My dataset is not huge, only 1825 days (5 years, 365*5), the rolling window size is 365 and I am predicting just the next day, so forecast horizon = 1.
Using the method historical_forecast
of ARIMA model, it takes a lot, like 3 minutes to return the results.
Just out of curiosity I tried to implement this backtesting technique by myself, creating the lagged dataset, and performing a simple LinearRegression()
by sklearn, and at each iteration I moved the training window and predict the next day.
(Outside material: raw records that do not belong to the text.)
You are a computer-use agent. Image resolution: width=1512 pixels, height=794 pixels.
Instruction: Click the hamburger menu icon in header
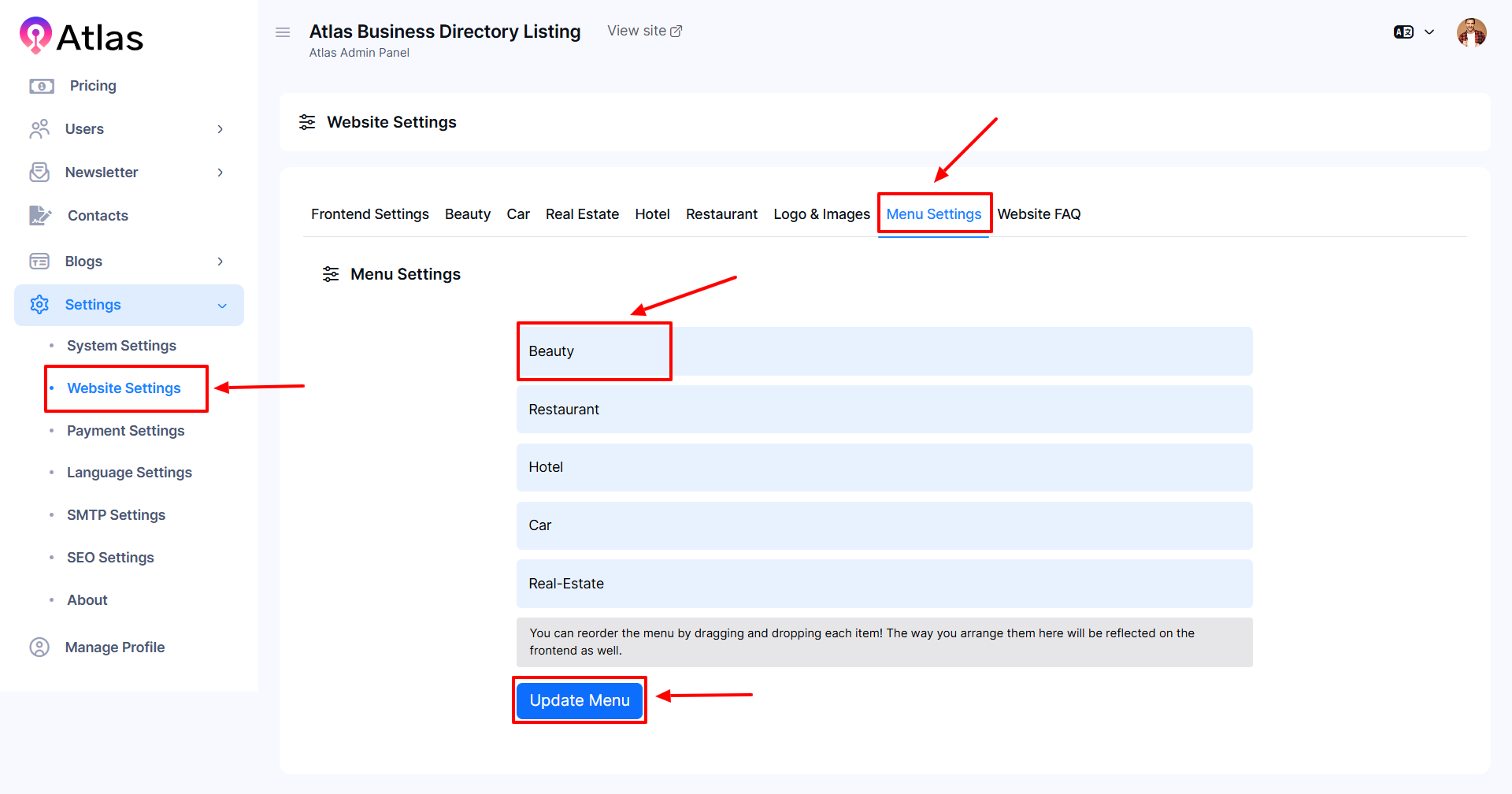tap(283, 32)
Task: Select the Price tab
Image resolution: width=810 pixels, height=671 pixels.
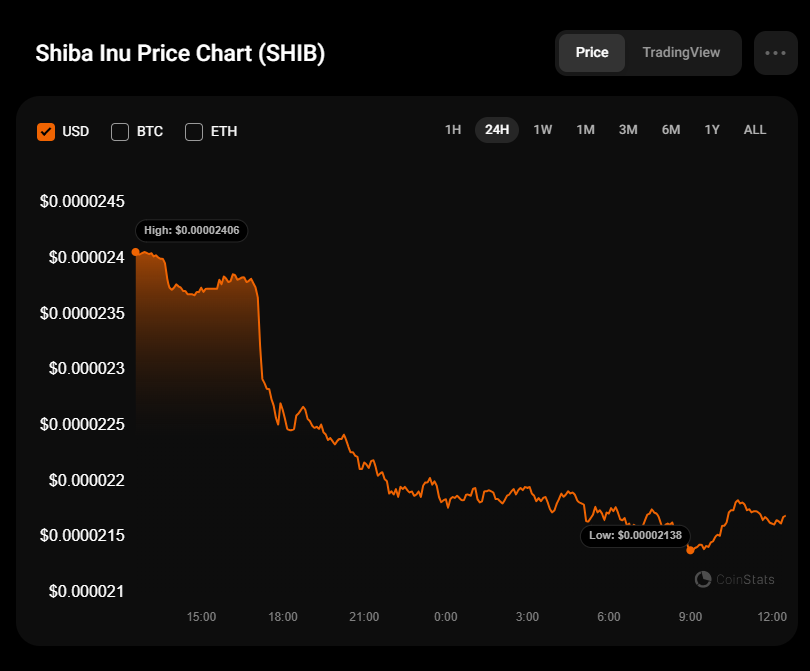Action: pos(592,53)
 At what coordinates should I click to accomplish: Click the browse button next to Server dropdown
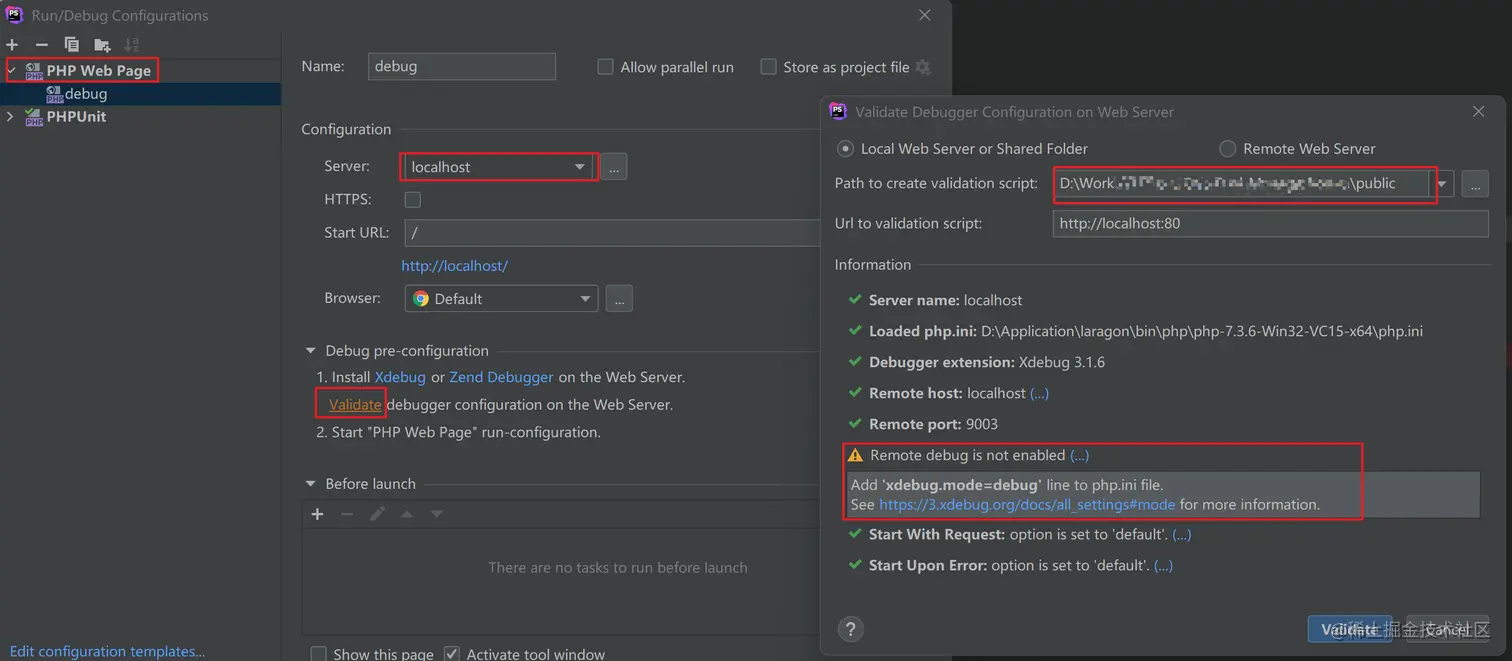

The total time was around 5 seconds, and the results were pretty much the same of the ARIMA by Darts.
I add below a piece of reproducible code using another dataframe by Darts just to show the difference of time (0.3 secs for my arima by hand, and 9 secs for arima by Darts).
The parameters that I am using are start=48, train_length=48, forecast_horizon=1, retrain=False
. See documentation here: historical_forecast
# Dependendencies
import numpy as np
import time
from darts.datasets import AirPassengersDataset
from darts.models import ARIMA
from sklearn.linear_model import LinearRegression
from sklearn.metrics import mean_absolute_percentage_error
# Load dataset as a Darts TimeSeries
series = AirPassengersDataset().load()
# Convert it to a pandas dataframe
data = series.pd_dataframe()
# Take first time
time1 = time.time()
# Create the lagged columns to perform AR(7)
for i in range(1, 8):
curr_col = "#Passengers_lag_" + str(i)
data[curr_col] = data["#Passengers"].shift(i)
# Remove first 7 rows
data.dropna(inplace=True)
# Perform rolling_window LinearRegression()
window_size = 48
predictions_ar7_by_hand = []
for t in range(window_size, data.shape[0]):
# Take the corresponding window of size 48 for training
X_train, Y_train = data.iloc[(t - window_size) : t, 1:], data.iloc[(t - window_size) : t, 0]
# Take the corresponding testing values
X_test, Y_test = data.iloc[t: t+1, 1:], data.iloc[t: t+1, 0].values[0]
# Fit model
lr = LinearRegression().fit(X_train, Y_train)
# Predict using X_test
prediction = lr.predict(X_test)[0]
print('------------------------------')
print(f"Test value: {Y_test}")
print(f"Predicted value: {prediction}")
predictions_ar7_by_hand.append(prediction)
print('**************** Finished ARIMA by hand **********************')
print(f"Time: {time.time()-time1}")
# Take second time
time2 = time.time()
# Forecast using ARIMA by Darts
ar7 = ARIMA(p=7, d=0, q=0)
predictions_ar7 = ar7.historical_forecasts(series, start=48, train_length=48, forecast_horizon=1, retrain=False)
print('**************** Finished ARIMA by DARTS **********************')
print(f"Time: {time.time()-time2}")
# Convert it to a pandas dataframe
predictions_ar7 = predictions_ar7.pd_dataframe()
# Insert the results in the same df
predictions_ar7['#Passengers_arima_by_hand'] = [np.nan for x in range(7)] + predictions_ar7_by_hand
# Rename some columns
predictions_ar7.rename(columns={'#Passengers': '#Passengers_arima_by_darts'}, inplace=True)
# Add original data
predictions_ar7['#Passengers'] = data['#Passengers']
# Remove NaN, only 7 rows
predictions_ar7.dropna(inplace=True)
# Print the results
print("*********** RESULTS **********")
mape1 = mean_absolute_percentage_error(predictions_ar7['#Passengers'], predictions_ar7['#Passengers_arima_by_darts'])
mape2 = mean_absolute_percentage_error(predictions_ar7['#Passengers'], predictions_ar7['#Passengers_arima_by_hand'])
mape3 = mean_absolute_percentage_error(predictions_ar7['#Passengers_arima_by_darts'], predictions_ar7['#Passengers_arima_by_hand'])
print(f"MAPE by Darts: {mape1}, MAPE by hand: {mape2}, MAPE between two arima: {mape3}")
I'm really curious about the reason behind these differences in time, because on this small dataset the differences are stil ok, but on my original one it took like 3 minutes, and its really weird compared to my simple and basic implementation.
If anyone have any idea on the reason I would love to hear it.